Vulnerabilidade, analfabetismo funcional e o direito à informação real
A discussão sobre a validade da norma não pode ignorar o perfil real da população brasileira. Estima-se que quatro em cada dez brasileiros sejam analfabetos funcionais - pessoas que enfrentam dificuldade até mesmo para compreender textos básicos do cotidiano. Para esse contingente, a embalagem do produto, com seus nutrientes listados em tabelas técnicas, tem alcance limitado. A publicidade, com sua linguagem acessível, seus apelos emocionais e sua capacidade de penetração, é o principal canal de formação de percepção de valor sobre os alimentos.
Negar validade à RDC 24/10 é, na prática, privar esse grupo de brasileiros de um instrumento essencial de acesso à informação qualificada no momento preciso da formação do desejo de consumo. A norma não opera sobre o rótulo - ela opera sobre o imaginário. E é justamente aí, no campo da persuasão publicitária, que reside o maior poder de influência sobre a decisão de compra.
Saúde planetária e transição alimentar
A relevância da norma vai além das fronteiras do direito sanitário. O Brasil atravessa uma profunda transição alimentar: O consumo de alimentos in natura e minimamente processados tem cedido espaço, de forma acelerada, aos ultraprocessados - produtos industrialmente formulados com alta densidade calórica, baixo valor nutricional e elevada palatabilidade artificial. Esse fenômeno não é neutro do ponto de vista ambiental.
A publicidade agressiva e contínua de ultraprocessados contribui para o enfraquecimento da diversidade alimentar regional, fragiliza o comércio local e de produtos da agricultura familiar, e reduz a oferta efetiva de escolhas saudáveis no cotidiano da população. O conceito de saúde planetária estabelece exatamente essa conexão: Os sistemas alimentares têm impacto direto sobre a crise climática, e a predominância dos ultraprocessados - com suas cadeias produtivas longas, embalagens descartáveis e culturas de monocultura intensiva - é parte do problema. Regulá-los, inclusive em sua comunicação ao mercado, é, portanto, também uma resposta à emergência ambiental.
A norma como instrumento de cidadania
A RDC 24/10 representa um pilar essencial para a proteção da saúde pública brasileira e um instrumento concreto de defesa do consumidor. Ela não proíbe - informa. Não censura - equilibra. Não restringe a liberdade econômica - a compatibiliza com direitos fundamentais.

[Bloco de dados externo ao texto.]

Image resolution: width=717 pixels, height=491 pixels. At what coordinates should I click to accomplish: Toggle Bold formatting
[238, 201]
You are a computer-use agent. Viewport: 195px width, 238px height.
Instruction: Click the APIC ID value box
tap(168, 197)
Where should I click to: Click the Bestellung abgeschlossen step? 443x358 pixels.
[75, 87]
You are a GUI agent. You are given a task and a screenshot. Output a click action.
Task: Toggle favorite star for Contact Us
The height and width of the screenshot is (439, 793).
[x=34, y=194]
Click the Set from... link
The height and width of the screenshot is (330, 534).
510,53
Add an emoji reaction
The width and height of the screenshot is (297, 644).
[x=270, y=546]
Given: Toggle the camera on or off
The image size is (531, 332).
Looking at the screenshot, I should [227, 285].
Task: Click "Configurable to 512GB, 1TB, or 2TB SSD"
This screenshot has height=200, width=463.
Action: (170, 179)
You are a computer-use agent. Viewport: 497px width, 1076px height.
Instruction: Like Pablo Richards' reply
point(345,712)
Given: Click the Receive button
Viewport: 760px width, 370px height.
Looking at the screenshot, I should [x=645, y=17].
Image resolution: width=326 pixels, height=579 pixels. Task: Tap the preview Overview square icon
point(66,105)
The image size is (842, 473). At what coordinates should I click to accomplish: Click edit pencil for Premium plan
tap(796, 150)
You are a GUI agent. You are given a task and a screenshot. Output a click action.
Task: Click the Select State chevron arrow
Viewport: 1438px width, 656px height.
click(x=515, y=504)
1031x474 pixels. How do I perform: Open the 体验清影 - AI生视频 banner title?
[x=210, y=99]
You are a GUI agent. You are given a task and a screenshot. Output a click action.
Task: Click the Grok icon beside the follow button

A ciência reconhece a importância do CDC e toda a arquitetura normativa consumerista no combate à prevalência da obesidade em adultos - que dobrou entre 2011 e 2021. Diante desse dado, tolerar que o espaço publicitário permaneça como zona de liberdade absoluta para a promoção de produtos que a própria ciência vincula ao adoecimento da população seria uma contradição insustentável com os valores constitucionais que o Estado brasileiro afirma defender.
"Mora na filosofia": A regulação da publicidade de alimentos ultraprocessados não silencia ninguém. Pelo contrário: Ela amplia vozes. As vozes que a publicidade massiva tende a suprimir - a do nutricionista, a do guia alimentar, a da ciência - encontram, por meio da norma regulatória, algum eco no espaço da comunicação comercial. A RDC 24/10 existe para que a publicidade comunique também aquilo que preferiria calar, pois, como dizia Candeia, guardião e símbolo da consciência popular: "Mudo é quem só se comunica com palavras."